Monday, August 31, 2009

What Fourth Amendment is that?

Civics 101:
The right of the people to be secure in their persons, houses, papers, and effects, against unreasonable searches and seizures, shall not be violated, and no Warrants shall issue, but upon probable cause, supported by Oath or affirmation, and particularly describing the place to be searched, and the persons or things to be seized.
That's the Fourth Amendment. It's a basic protection the framers understood was necessary not from abstract analysis but from regular and ongoing experience under British rule. While application is always a difficult question, the fundamental point seems clear enough: No seizing or searching of you or your stuff or your home without good, specific reason.

Government has never much been enamored of the Fourth Amendment since it interferes with the ability to stop and search you at will or to break down your door and paw through your stuff just 'cause. I understand that. If I were the government, I'd probably like to be able to keep tabs on everyone all the time. It'd sure make crime fighting easier. Make it easier to curb dissent, too.

Anyway, here's the basic idea according to the courts. Warrantless searches and seizures are per se unconstitutional except in a few specific and well-delineated circumstances. Those circumstances may vary some from jurisdiction to jurisdiction, but here, as an example, is the complete Ohio list.
  • Search incident to a lawful arrest
  • Consent
  • Stop-and-frisk searches
  • Hot pursuit
  • Probable cause accompanied by exigent circumstances
  • Plain view
  • Administrative searches
Got that. Any other search, unless there's a warrant, is unconstitutional. And those exceptions are all found in the language of the Fourth Amendment. (Oh, wait, no they're not.)

I could write at great length about every one of those exceptions and how each is applied by the courts in such a way that the exceptions swallow the rule. Perhaps one of these days I'll start a series of Fourth Amendment posts on just that point. But not today.

Today I want to talk about one of the exceptions that's not on the list and that has no basis in the language of the Fourth Amendment. It exists because the courts say it does, plain and simple. It's the border.

When you enter the United States, when anyone enters the United States, the government can search you and your stuff at will. It can do it for good reason or for no reason. It can do it looking for something particular or it can just do it. The courts say it's fine because the government has a right to decide what enters the country, and they can't control that if they can't figure out what you're bringing in. As the Supreme Court put it in 1925:

Travelers may be so stopped in crossing an international boundary because of national self protection reasonably requiring one entering the country to identify himself as entitled to come in, and his belongings as effects which may be lawfully brought in.
This isn't new. They've been doing it, literally, since the nation was established. The Fourth Amendment seemingly prohibits those searches, but the Fourth Amendment doesn't apply at the border because if it did, those searches wouldn't be allowed, and they are. Got that. Good.

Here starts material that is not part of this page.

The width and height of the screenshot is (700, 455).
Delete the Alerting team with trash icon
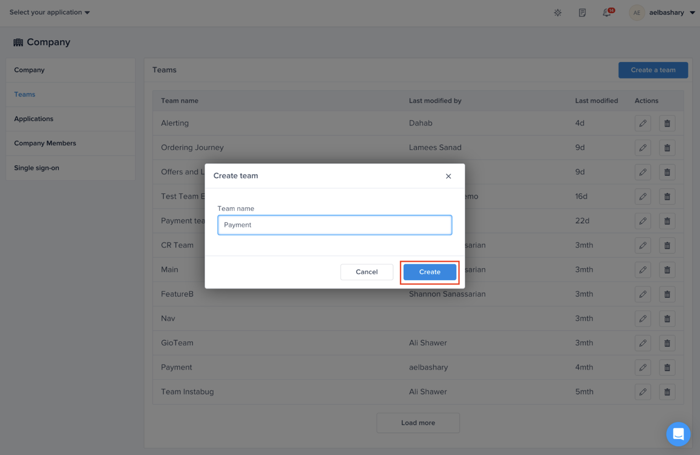point(667,123)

Now you've got the background.

In July 2008, the Department of Homeland Security adopted a formal policy allowing the suspicionless seizure and search of people's laptop computers as they came into the country. They'd hang onto the computers, download the information on them, rifle through it looking for whatever they might find. Oh, and they might keep the computer for, say, ever. Cell phones, too. Any electronic storage device.

Of course, they didn't do it often, but they did it. National security, don't you know. Oh, and if instead of a terrorist plot or a spy ring, they'd turn up evidence of insurance fraud or child pornography, well, them's the breaks. If you'd just kept your computer at home, you'd never have been caught.

Last week, the ACLU filed a lawsuit trying to find out just what the government was taking and why, what the government was doing with it, and what justification the government had for doing what it was doing. (You can read a copy of the complaint here.) The next day, the Department of Homeland Security released new standards. (You can read the press release and find links to the new standards here.)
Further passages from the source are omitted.